* _WHAT IS REQUIRED_:
The answer must be the full listing, reproduced without any change.

* _MATERIAL PROVIDED_:

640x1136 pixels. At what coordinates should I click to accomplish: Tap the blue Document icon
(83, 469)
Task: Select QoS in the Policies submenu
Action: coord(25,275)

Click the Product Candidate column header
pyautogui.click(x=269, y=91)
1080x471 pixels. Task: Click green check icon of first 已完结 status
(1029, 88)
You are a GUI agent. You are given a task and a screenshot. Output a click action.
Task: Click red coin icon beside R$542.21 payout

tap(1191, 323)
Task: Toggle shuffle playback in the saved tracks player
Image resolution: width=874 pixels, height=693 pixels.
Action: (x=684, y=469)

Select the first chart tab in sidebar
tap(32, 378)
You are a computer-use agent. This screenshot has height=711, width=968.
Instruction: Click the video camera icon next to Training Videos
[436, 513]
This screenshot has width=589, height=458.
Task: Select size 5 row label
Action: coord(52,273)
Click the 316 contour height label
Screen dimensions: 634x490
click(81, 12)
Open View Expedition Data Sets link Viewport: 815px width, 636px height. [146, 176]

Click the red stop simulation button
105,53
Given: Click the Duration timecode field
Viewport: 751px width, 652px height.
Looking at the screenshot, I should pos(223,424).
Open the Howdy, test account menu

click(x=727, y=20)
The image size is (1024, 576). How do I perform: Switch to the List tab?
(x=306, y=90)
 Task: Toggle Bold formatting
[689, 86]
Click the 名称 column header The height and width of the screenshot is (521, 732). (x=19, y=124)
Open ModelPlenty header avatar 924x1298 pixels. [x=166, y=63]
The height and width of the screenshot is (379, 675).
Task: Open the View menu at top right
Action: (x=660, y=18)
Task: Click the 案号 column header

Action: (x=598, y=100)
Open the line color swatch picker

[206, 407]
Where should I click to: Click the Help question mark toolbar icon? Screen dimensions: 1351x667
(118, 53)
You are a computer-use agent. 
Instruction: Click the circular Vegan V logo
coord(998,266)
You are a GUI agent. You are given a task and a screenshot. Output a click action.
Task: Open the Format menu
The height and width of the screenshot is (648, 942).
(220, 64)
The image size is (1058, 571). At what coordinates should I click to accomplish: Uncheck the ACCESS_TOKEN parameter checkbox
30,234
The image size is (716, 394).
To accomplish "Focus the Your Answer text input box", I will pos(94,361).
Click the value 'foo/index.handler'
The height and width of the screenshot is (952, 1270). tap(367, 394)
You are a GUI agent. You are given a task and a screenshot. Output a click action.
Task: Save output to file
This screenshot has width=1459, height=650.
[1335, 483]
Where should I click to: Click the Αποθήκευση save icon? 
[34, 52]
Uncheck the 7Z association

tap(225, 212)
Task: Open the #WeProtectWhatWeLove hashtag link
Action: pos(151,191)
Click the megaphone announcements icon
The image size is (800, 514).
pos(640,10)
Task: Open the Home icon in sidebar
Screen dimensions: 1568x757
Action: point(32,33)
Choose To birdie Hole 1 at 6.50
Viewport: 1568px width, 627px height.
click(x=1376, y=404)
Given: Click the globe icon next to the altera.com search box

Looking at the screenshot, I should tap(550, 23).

* _SOLUTION TO THIS PROBLEM_:
640x1136 pixels. At what coordinates should I click to accomplish: Tap the blue Document icon
(83, 469)
Task: Select QoS in the Policies submenu
Action: coord(25,275)

Click the Product Candidate column header
pyautogui.click(x=269, y=91)
1080x471 pixels. Task: Click green check icon of first 已完结 status
(1029, 88)
You are a GUI agent. You are given a task and a screenshot. Output a click action.
Task: Click red coin icon beside R$542.21 payout

tap(1191, 323)
Task: Toggle shuffle playback in the saved tracks player
Image resolution: width=874 pixels, height=693 pixels.
Action: (x=684, y=469)

Select the first chart tab in sidebar
tap(32, 378)
You are a computer-use agent. This screenshot has height=711, width=968.
Instruction: Click the video camera icon next to Training Videos
[436, 513]
This screenshot has width=589, height=458.
Task: Select size 5 row label
Action: coord(52,273)
Click the 316 contour height label
Screen dimensions: 634x490
click(81, 12)
Open View Expedition Data Sets link Viewport: 815px width, 636px height. [146, 176]

Click the red stop simulation button
105,53
Given: Click the Duration timecode field
Viewport: 751px width, 652px height.
Looking at the screenshot, I should pos(223,424).
Open the Howdy, test account menu

click(x=727, y=20)
The image size is (1024, 576). How do I perform: Switch to the List tab?
(x=306, y=90)
 Task: Toggle Bold formatting
[689, 86]
Click the 名称 column header The height and width of the screenshot is (521, 732). (x=19, y=124)
Open ModelPlenty header avatar 924x1298 pixels. [x=166, y=63]
The height and width of the screenshot is (379, 675).
Task: Open the View menu at top right
Action: (x=660, y=18)
Task: Click the 案号 column header

Action: (x=598, y=100)
Open the line color swatch picker

[206, 407]
Where should I click to: Click the Help question mark toolbar icon? Screen dimensions: 1351x667
(118, 53)
You are a computer-use agent. 
Instruction: Click the circular Vegan V logo
coord(998,266)
You are a GUI agent. You are given a task and a screenshot. Output a click action.
Task: Open the Format menu
The height and width of the screenshot is (648, 942).
(220, 64)
The image size is (1058, 571). At what coordinates should I click to accomplish: Uncheck the ACCESS_TOKEN parameter checkbox
30,234
The image size is (716, 394).
To accomplish "Focus the Your Answer text input box", I will pos(94,361).
Click the value 'foo/index.handler'
The height and width of the screenshot is (952, 1270). tap(367, 394)
You are a GUI agent. You are given a task and a screenshot. Output a click action.
Task: Save output to file
This screenshot has width=1459, height=650.
[1335, 483]
Where should I click to: Click the Αποθήκευση save icon? 
[34, 52]
Uncheck the 7Z association

tap(225, 212)
Task: Open the #WeProtectWhatWeLove hashtag link
Action: pos(151,191)
Click the megaphone announcements icon
The image size is (800, 514).
pos(640,10)
Task: Open the Home icon in sidebar
Screen dimensions: 1568x757
Action: point(32,33)
Choose To birdie Hole 1 at 6.50
Viewport: 1568px width, 627px height.
click(x=1376, y=404)
Given: Click the globe icon next to the altera.com search box

Looking at the screenshot, I should tap(550, 23).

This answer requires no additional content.